Otros como ellos pusieron las bombas del 11-M en los trenes, volaron las Torres Gemelas, atropellaron a seres humanos en Barcelona y Marsella, detonaron explosivos en el Metro de Londres y, por no extendernos con una lista interminable, asesinaron a inocentes en la redacción del Charlie Hebdo o en la sala Bataclán.
Pero son hermanitas de la caridad asediadas por unos genocidas que disfrutan matando a niños y destrozando la convivencia en Oriente, tal y como demuestran las cifras diarias aportadas por Hamás, fuente de todas las informaciones utilizadas por la prensa más cafetera.
No existen las guerras indoloras ni la posibilidad de defenderse, por supervivencia, sin provocar dolor, desgraciadamente: la elección suele ser, llegados a ese punto, un «o tú o yo», y no parece que ante ese dilema alguien optara por inmolarse a sí mismo.
Pero eso es lo que parecen pedirle a Israel, sin ni siquiera proponer una alternativa que al menos fabule con la posibilidad de que acabe la guerra sin su extinción. Porque esto terminaría en cinco minutos si, simplemente, Irán y sus mariachis aceptaran la existencia de su odiado vecino y aprendieran a convivir con él, como hace el 1.6 millones de árabes residentes en Israel: son 1.6 millones más de los israelíes que pueden vivir en Teherán, Líbano, Gaza o Cisjordania sin que les decapiten, violen y asesinen como a los 1.200 chavales ejecutados por Hamás mientras bailaban en una fiesta en favor de la paz.
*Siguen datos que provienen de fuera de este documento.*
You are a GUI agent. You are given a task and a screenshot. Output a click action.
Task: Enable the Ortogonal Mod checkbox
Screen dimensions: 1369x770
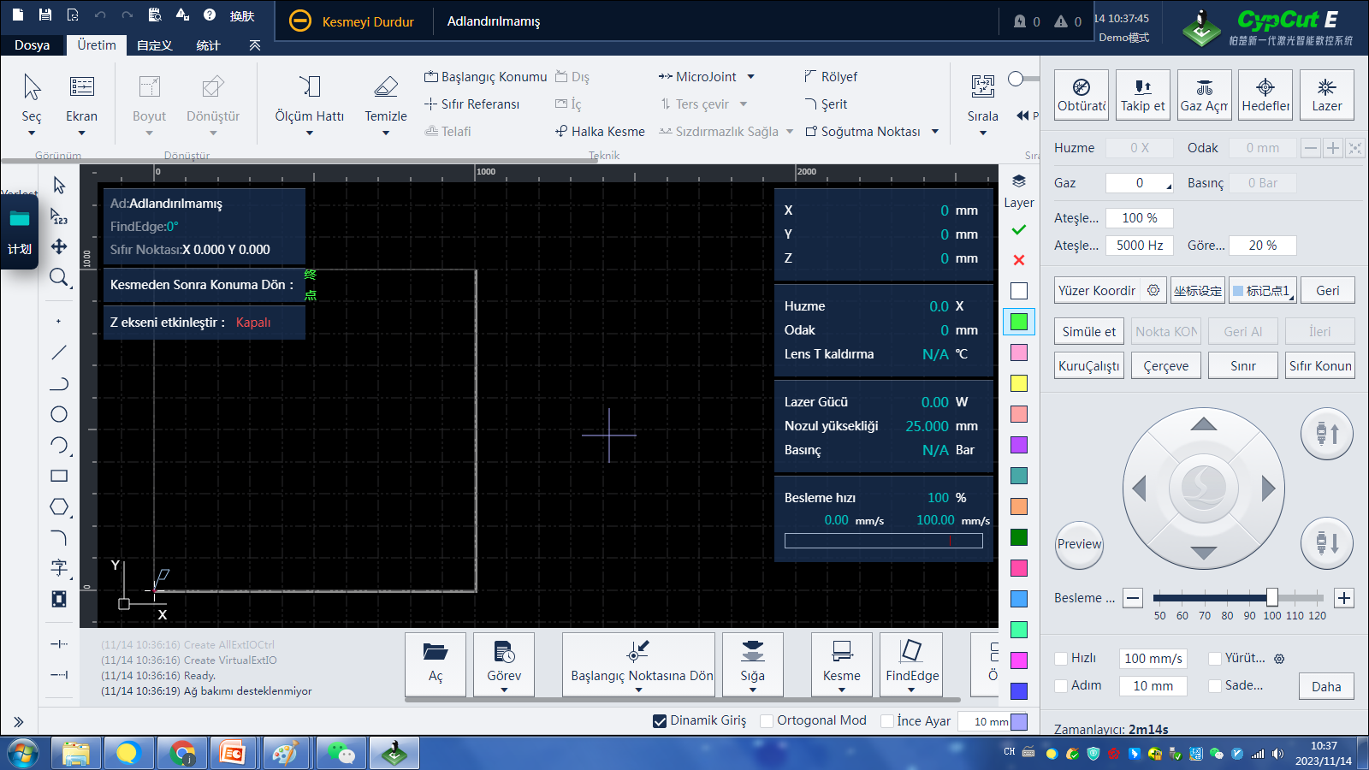pyautogui.click(x=767, y=721)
Lo que distingue civilización de barbarie es el deseo de combinar la legítima defensa con el respeto a los derechos humanos, incluso de quien no los respeta. Y eso obliga a pedirle a Israel que busque esa compleja fórmula, si acaso existe, con todas sus fuerzas.
Pero desde la premisa de que entendemos su papel y de que, como nos representa y combate con nuestros enemigos, estamos a su lado y pueden contar con nuestra ayuda: mientras ellos luchan allí, tenemos menos opciones de que nos maten aquí. No es tan difícil de entender, salvo para esas lumbreras que también piensan que los Reyes Católicos son más peligrosos que Txapote, la Reconquista es una amenaza peor que el yihadismo y en Venezuela hay más libertad que en España.